# Algae problems



## darius (May 13, 2010)

Hello,

I have serious problems with algae on my tank.
I noticed green spot algae on aquarium glass and also red alga on all leafs and lately I saw on the gravel a hair alga.
I made a photo with the red/hairy alga which is the most annoying.

I treated the water with H2O2 (3%), by adding 100ml H2O2 to 100 l water, then after 3 hours I made a 50% water change. I repeated the procedure after two days.
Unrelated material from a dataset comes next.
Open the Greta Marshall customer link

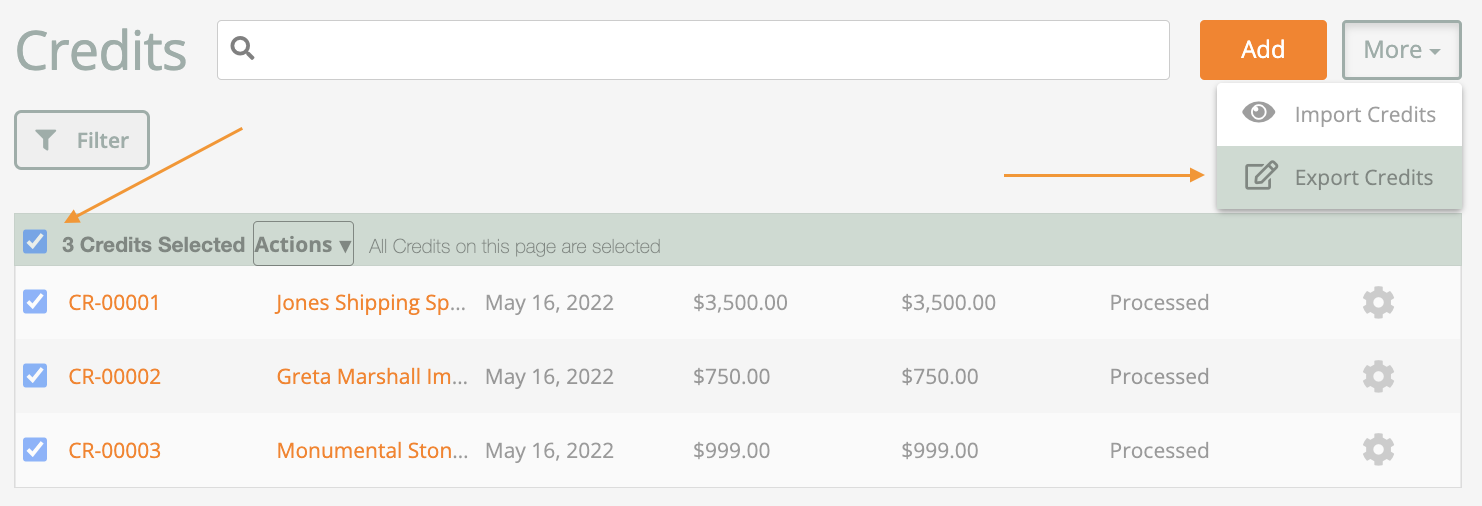[372, 376]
I did this treatment two times but the algae were just a little affected.

Please find below all the details related to my aquarium:

Aquarium:
200L (100x40x50) 4 months old
Substrate: Dennerle Deponit-Mix Professional (9.6Kg) about 2.5cm and 
AquaMedic - Hobby Volcanit 15 kg about 3.5cm in height.
Filter: JBL e900, 
Ground convection heater Dupla Thermik Set 120, 20 W 3m, programmed to be on in the same time with the lights.
Water change is done 20% weekly.
Fertilization: Dennerle Perfect Plant System Set (S7, E15 si V30) 
One amp of ProdiBio Digest added monthly.
Tests: NO2=0, NO3=10, GH=7, KH=3, pH=6.6, temp. is 26C-27C.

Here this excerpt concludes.